I'm no wildlife biologist, but here's a curious tidbit.
Last weekend, my boyfriend and I were talking to a neighbor about jogging in our area of the Lower Hudson Valley, just above New York City. We all run the same trail in a wooded historic park. The two of them are more committed runners than I am, doing 3-plus miles four to six times a week. I only do about a mile two or three times a week. They've also been using the trail for a number of years -- longer than I have.
During the course of the conversation, we got on the topic of deer encounters on the trail. I'll run into whitetails every so often, but before I get close, they spook, crash through the trees like the legions of hell are at their heels and disappear. I rarely actually see them, I'll just catch a flash of white tail disappearing over a hill.
However, my boyfriend and our neighbor have the exact opposite experience.

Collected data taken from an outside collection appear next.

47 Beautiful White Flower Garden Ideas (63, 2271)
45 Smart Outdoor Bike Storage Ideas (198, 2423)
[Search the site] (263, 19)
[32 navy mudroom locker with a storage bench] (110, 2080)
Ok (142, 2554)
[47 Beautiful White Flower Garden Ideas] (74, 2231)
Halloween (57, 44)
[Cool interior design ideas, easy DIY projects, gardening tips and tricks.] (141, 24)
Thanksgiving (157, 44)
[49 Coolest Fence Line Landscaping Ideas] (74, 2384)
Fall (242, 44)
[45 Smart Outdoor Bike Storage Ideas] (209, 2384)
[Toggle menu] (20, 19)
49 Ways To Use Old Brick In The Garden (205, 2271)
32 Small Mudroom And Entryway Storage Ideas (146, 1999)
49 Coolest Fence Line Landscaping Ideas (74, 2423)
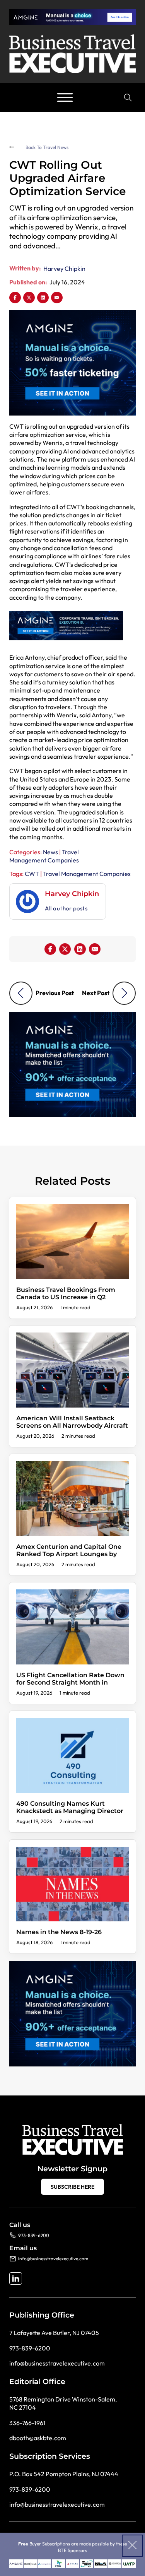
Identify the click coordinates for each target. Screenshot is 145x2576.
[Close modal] (132, 2546)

They'll routinely run up on deer standing right in the trail and refusing to move. They'll try to shoo them away, and the animals still don't leave. One morning, my boyfriend came up on a doe and a fawn. He slowed, stopped and tried to spook them off the trail, but Mamma just looked at him -- he couldn't get her to go.
So, my boyfriend and our neighbor are now entertaining the theory that because they run this area so often the local deer are used to their scent and therefore not threatened by their approach. I, on the other hand, as the less frequent runner am not as familiar to the local wildlife, so I'm still perceived as a danger.
I guess that makes sense, but as previously stated, I'm no wildlife biologist. Sound theory? Or something else? Maybe the deer just instinctively sense I work for F&S and figure they should clear out. -K.H.